Our first trip was in mid-May 8-10 yrs ago, and the weather was great; not too hot, and only just slightly cold early in morning and at night.


----------



## lizap (May 5, 2016)

I'll second the Hyatt.  Fabulous location on a hill with excellent views, and close to town.  The 1 and 2 BRs are very nicely furnished.




Seaport104 said:


> I just came back from Sedona and had the same questions, did tons of research and was able to check out the location of Summit and Sedona Pines since I asked to get dropped off last on a Grand Canyon tour. So here are my take aways-
> 
> - I am so happy I booked the Hyatt! The location was perfect. We walked everywhere. The only time we used the car (other than to/from Phoenix airport) was to go to Flagstaff, West Sedona for groceries and more restaurant choices.
> 
> ...


----------



## VegasBella (May 7, 2016)

I have only stayed at Sedona Pines so I can't really compare. But Sedona Pines has fantastic views. Plus it's closest to red Rock which has great views. You can't really go too wrong in Sedona IMO though. So I would be most concerned with amenities and location. If you want to walk to shopping or dining then Sedona Pines will not work. But if you want peaceful seclusion with gorgeous views then Sedona Pines is great. 
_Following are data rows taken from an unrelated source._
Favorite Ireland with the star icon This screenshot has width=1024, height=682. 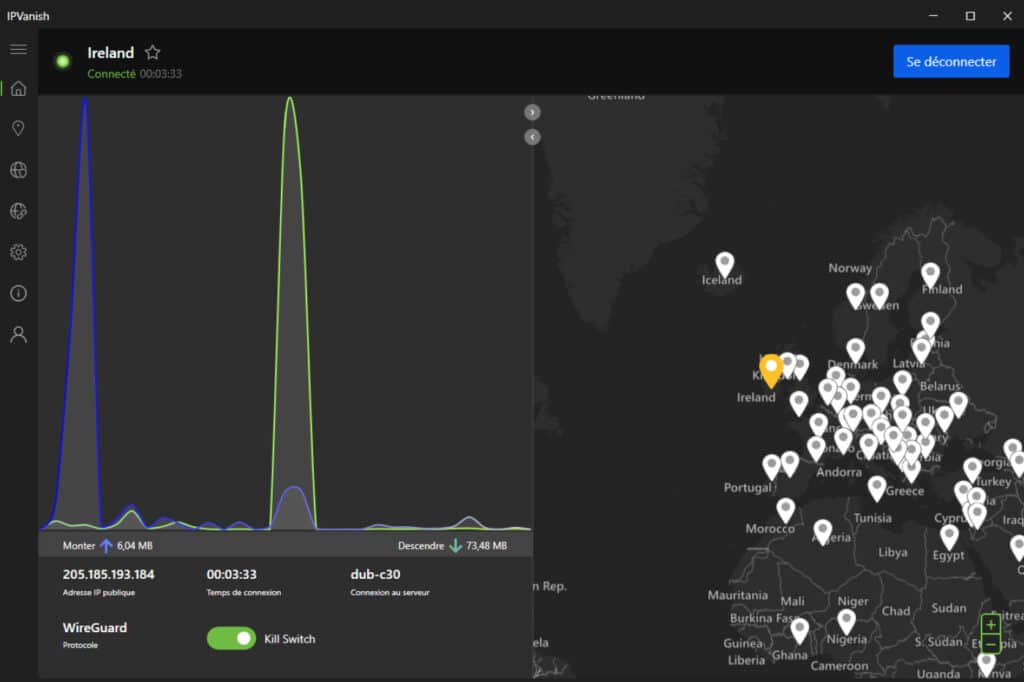(x=152, y=53)
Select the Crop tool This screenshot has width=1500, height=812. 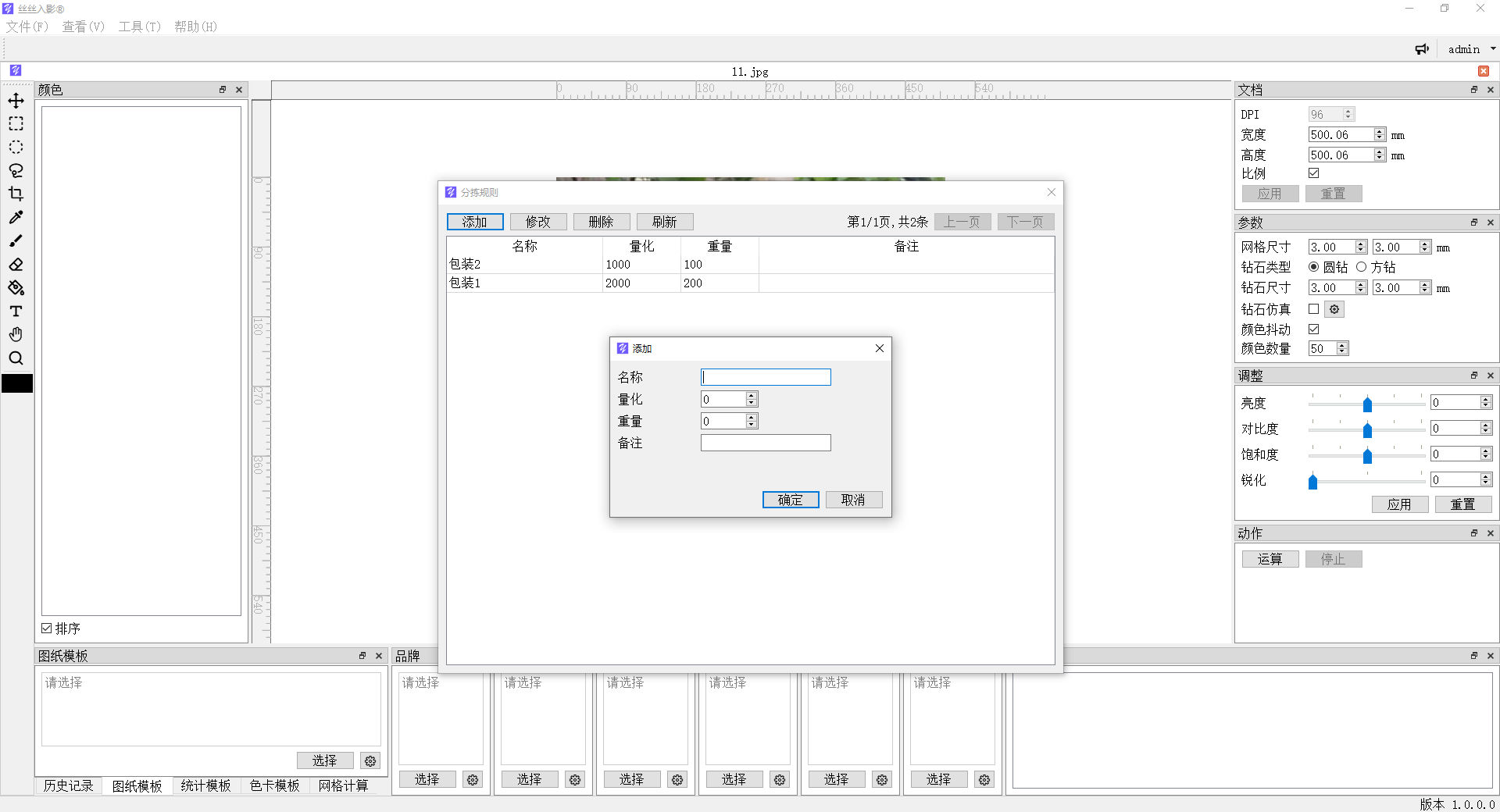point(16,194)
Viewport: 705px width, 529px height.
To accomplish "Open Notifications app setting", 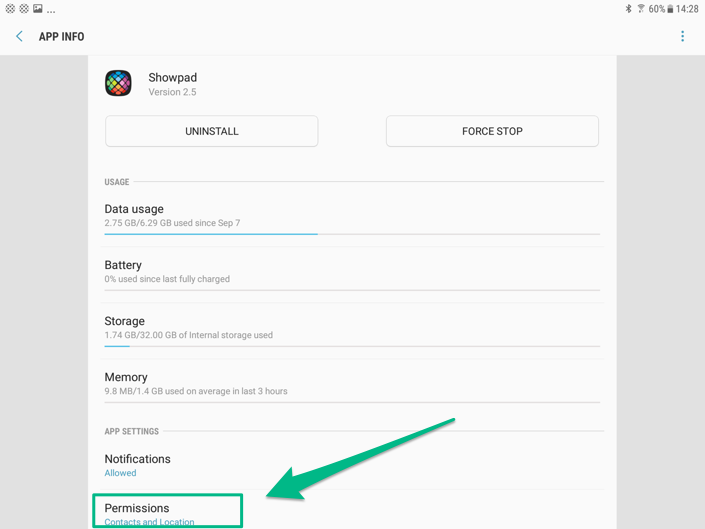I will point(352,465).

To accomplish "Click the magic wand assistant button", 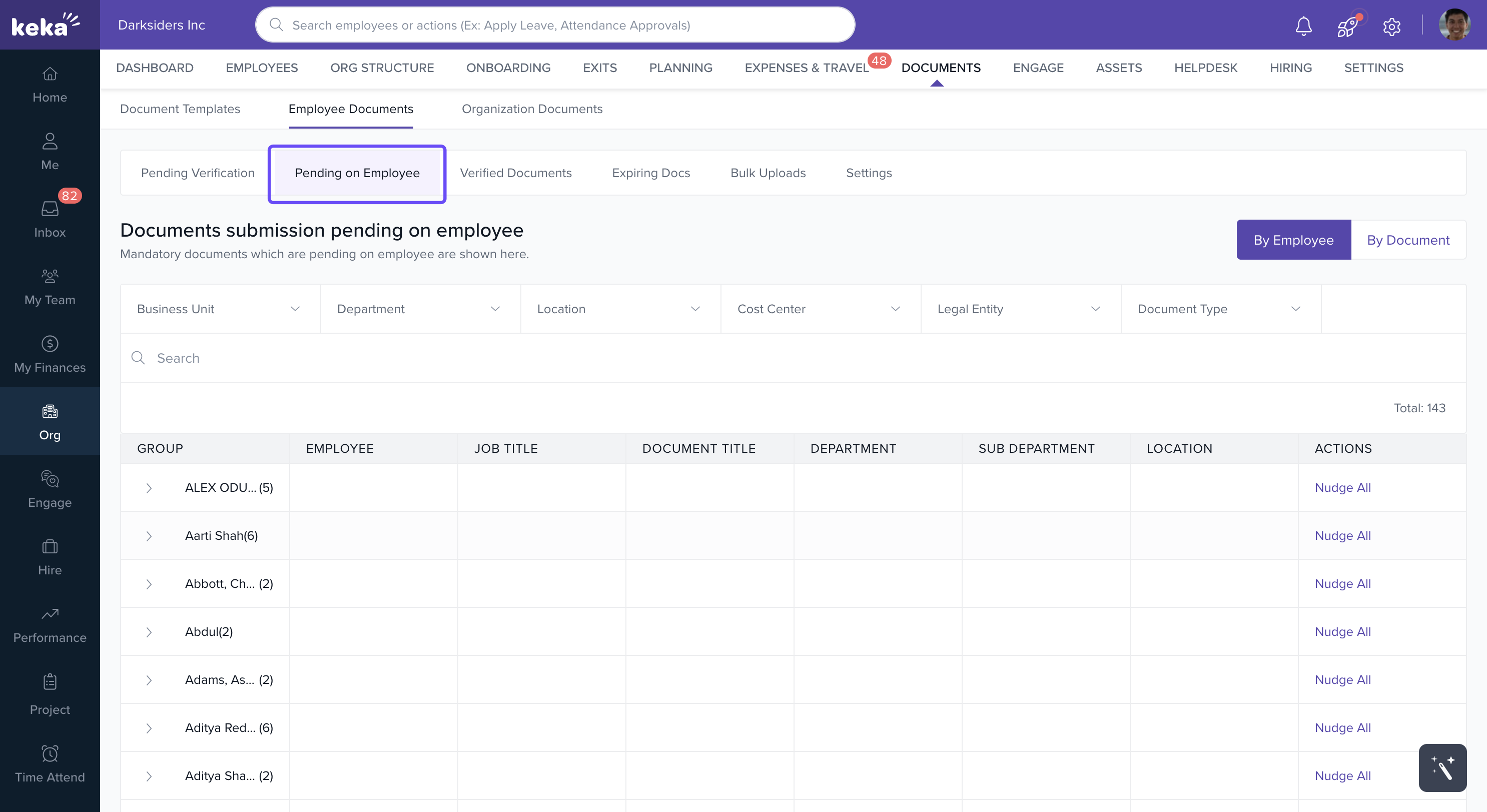I will pyautogui.click(x=1442, y=767).
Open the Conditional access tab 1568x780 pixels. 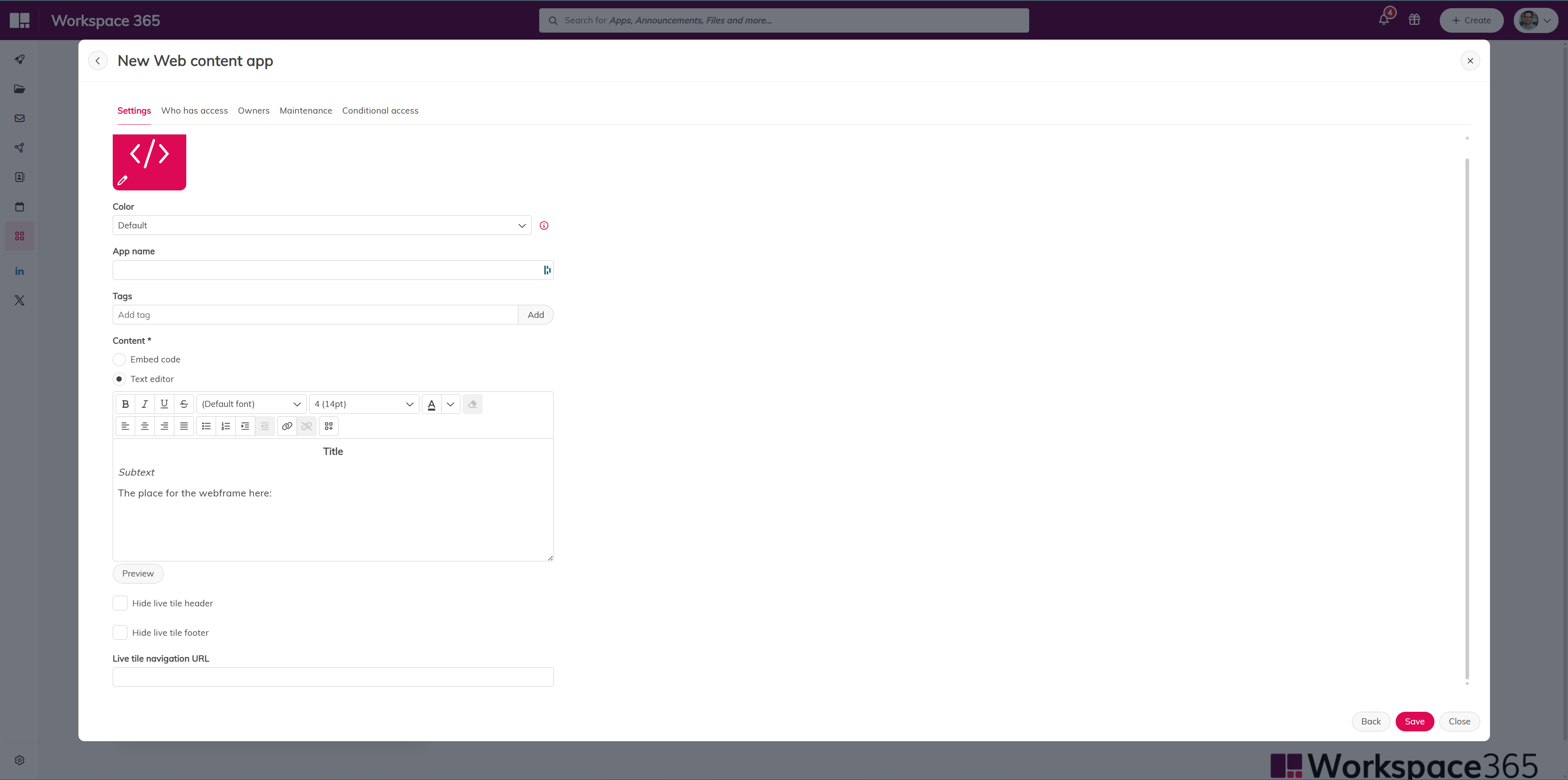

Sedona Pines is not "mobile homes." They are cottages - which means no shared wall with your neighbor. And you get a nice big deck and front door parking. We loved our stay at Sedona Pines last November: http://tugbbs.com/forums/showpost.php?p=1824002&postcount=18


----------



## Neesie (May 13, 2016)

It's been over ten years since I've been to Sedona (I know, I need to go back!) so take my opinion or leave it.  I loved Arroyo Roble and their "in town" location.  They also had an indoor/outdoor pool.  Sedona Springs had a more updated decor and I really liked their units too.  I didn't care as much for the Villas of Sedona.  The units were just okay but what I found unacceptable was being asked to leave the pool - after I'd already gotten in and got my hair wet!  A group of local ladies was doing water aerobics and I was told they had rented the pool (unbeknownst to me, a paying guest).  I asked if I could join them and was told flat out No.  So much for the hospitality industry.:annoyed:


----------



## ottawasquaw (May 31, 2016)

VegasBella said:


> Sedona Pines is not "mobile homes." They are cottages - which means no shared wall with your neighbor. And you get a nice big deck and front door parking.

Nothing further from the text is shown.